▶ **Description of the task**
Pick each line containing the word "will" out of the data below.

*** Source data Section Begins ***

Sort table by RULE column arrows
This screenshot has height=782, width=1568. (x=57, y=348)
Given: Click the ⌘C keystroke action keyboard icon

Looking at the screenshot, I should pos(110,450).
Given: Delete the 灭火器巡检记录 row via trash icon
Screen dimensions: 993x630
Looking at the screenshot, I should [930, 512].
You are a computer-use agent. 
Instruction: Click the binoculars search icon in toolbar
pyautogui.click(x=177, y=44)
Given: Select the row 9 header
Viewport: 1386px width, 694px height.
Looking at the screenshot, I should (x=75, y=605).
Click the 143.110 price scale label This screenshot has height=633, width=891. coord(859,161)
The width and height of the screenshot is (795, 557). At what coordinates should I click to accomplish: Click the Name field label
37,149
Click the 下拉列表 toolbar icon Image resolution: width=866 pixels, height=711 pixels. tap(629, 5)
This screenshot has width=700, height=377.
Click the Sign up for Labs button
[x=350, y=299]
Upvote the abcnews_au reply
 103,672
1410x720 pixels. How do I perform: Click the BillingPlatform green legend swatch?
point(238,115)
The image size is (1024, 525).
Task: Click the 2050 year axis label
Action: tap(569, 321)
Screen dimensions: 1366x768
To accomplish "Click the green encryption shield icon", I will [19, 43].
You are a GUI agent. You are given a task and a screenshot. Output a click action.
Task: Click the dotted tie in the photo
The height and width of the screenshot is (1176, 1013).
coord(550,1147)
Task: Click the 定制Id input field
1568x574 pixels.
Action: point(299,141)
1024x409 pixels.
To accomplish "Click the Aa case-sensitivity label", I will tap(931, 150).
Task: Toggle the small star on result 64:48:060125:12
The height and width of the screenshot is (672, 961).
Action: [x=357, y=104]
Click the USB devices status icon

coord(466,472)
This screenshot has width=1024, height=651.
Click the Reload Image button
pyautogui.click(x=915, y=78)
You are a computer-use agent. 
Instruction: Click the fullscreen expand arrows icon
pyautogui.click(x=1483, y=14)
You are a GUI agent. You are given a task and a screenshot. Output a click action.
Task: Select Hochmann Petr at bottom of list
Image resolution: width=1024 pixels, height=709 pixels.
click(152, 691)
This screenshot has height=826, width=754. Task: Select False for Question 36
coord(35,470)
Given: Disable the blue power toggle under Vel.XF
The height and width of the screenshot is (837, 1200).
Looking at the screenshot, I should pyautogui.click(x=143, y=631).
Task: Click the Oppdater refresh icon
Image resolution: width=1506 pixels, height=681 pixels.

*** Source data Section Ends ***

▶ **Output of the exercise**
To accomplish "Click the green encryption shield icon", I will [19, 43].
To accomplish "Click the Aa case-sensitivity label", I will tap(931, 150).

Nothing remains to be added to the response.